I took the first part of Voss's latest code, just to illustrate what I'm saying. This is not your full solution, just a small part of it. Here's three versions:
1) Make a table containing tables and sheet names:
txtf = 'kimetsu.txt';
exfile = 'corps_members.xlsx';
Members = readcell(txtf);
sheets = sheetnames(exfile);
urokodaki1 = table('Size',[length(sheets) 2], 'VariableTypes',["string" "cell"], 'VariableNames',["Name" "Data"]);
urokodaki1.Name = sheets;
for i = 1:height(urokodaki)
urokodaki1.Data{i} = readtable(exfile,'Sheet',i,'NumHeaderLines',1);
end
urokodaki1
Make a table containing tables, with sheet names as the row names:
urokodaki2 = table();
for i = 1:length(sheets)
urokodaki2.Data{sheets(i)} = readtable(exfile,'Sheet',i,'NumHeaderLines',1);
end
urokodaki2
Make a scalar struct containing tables, with the sheet names as field names:
urokodaki3 = struct;
for i = 1:length(sheets)
urokodaki3.(sheets(i)) = readtable(exfile,'Sheet',i,'NumHeaderLines',1);
end
urokodaki3
Here's all three results, all together for easy comparison:
urokodaki1 =
2×2 table
Name Data
________ ___________
"Sheet1" {5×2 table}
"Sheet2" {4×2 table}
urokodaki2 =
2×1 table
Data
___________
Sheet1 {5×2 table}
Sheet2 {4×2 table}
urokodaki3 =
struct with fields:
Sheet1: [5×2 table]
Sheet2: [4×2 table]
Which one makes more sense depends on what you are doing next and whether or not you will add more stuff to those data. All of them allow you to refer to the tables by sheet name. All of them store the columns of numbers as columns of numbers:
>> urokodaki2.Data{'Sheet1'}
ans =
5×2 table
Var1 Var2
____ ___________
1 {'Tanjiro'}
2 {'Guyi' }
3 {'Akaza' }
4 {'Rengoku'}
5 {'Shenobu'}
I'd turn Var2 into a string, but whatever. I guess at some point there is a join between sheet1 and sheet2, I could not really follow the long thread. If you really only ever have two sheets, probably the struct sol'n is best, the other two are useful in more general cases.

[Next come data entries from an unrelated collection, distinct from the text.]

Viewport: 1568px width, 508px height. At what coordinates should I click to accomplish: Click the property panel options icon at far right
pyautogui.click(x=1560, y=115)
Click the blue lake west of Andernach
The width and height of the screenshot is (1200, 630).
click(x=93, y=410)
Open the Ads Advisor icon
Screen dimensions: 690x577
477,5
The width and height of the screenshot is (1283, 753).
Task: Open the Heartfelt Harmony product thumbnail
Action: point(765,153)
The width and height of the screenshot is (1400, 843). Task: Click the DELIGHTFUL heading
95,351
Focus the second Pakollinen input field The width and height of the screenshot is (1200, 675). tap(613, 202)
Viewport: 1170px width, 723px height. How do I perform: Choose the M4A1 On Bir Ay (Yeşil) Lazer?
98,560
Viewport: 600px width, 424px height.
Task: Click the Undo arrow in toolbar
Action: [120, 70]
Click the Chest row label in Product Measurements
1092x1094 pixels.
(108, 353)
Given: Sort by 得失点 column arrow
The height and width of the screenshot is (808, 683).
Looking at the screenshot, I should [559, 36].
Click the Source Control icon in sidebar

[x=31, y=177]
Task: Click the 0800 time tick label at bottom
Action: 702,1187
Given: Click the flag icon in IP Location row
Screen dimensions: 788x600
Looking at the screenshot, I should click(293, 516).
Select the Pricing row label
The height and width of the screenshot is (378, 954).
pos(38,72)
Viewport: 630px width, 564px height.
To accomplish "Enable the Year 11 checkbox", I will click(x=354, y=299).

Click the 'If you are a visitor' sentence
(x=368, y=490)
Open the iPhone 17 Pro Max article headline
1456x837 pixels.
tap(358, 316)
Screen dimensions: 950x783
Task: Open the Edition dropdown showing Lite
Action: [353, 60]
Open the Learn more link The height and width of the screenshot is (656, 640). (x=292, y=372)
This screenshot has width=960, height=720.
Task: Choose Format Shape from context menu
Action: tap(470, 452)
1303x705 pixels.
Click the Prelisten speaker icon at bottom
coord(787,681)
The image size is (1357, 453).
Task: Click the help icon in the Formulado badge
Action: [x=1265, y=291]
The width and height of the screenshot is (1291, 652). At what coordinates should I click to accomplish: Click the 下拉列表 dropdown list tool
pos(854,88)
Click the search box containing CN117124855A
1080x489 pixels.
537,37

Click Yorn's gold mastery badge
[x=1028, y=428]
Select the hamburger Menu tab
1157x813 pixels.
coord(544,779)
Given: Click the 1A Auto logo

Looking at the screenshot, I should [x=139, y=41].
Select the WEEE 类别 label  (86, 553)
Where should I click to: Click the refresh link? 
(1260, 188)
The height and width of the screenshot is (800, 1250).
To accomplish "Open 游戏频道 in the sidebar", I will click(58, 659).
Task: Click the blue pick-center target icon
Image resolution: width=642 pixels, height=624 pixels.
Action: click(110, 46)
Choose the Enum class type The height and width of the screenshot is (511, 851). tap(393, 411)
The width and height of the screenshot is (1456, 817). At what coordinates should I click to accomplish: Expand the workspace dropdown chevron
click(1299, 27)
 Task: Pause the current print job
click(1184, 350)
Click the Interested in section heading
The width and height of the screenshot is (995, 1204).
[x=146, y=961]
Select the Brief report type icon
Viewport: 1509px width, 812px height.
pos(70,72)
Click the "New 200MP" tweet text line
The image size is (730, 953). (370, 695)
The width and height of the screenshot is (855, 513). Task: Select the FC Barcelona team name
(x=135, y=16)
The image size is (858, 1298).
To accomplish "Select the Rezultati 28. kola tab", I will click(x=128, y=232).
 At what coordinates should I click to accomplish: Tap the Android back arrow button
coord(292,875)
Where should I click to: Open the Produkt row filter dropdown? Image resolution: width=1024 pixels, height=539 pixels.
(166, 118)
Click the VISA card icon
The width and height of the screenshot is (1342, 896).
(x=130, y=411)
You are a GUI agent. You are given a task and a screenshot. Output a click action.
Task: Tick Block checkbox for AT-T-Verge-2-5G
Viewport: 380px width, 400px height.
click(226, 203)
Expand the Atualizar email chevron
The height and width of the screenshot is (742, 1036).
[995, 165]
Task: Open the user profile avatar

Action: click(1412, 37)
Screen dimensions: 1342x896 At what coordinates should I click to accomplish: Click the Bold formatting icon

Point is: cell arrays are not the right way to store tabular data. You might say, "yeah, but aren't you putting the tabular data in a cell array in two of your code versions?" Yes, but that cell array is a wrapper around the two tables, not storing the tabular data directly. Ultimately, I think you want to combine those two tables (with a join), but I'm pretty sure that you still want to end up with a table. You have both text and numbers AFAICT.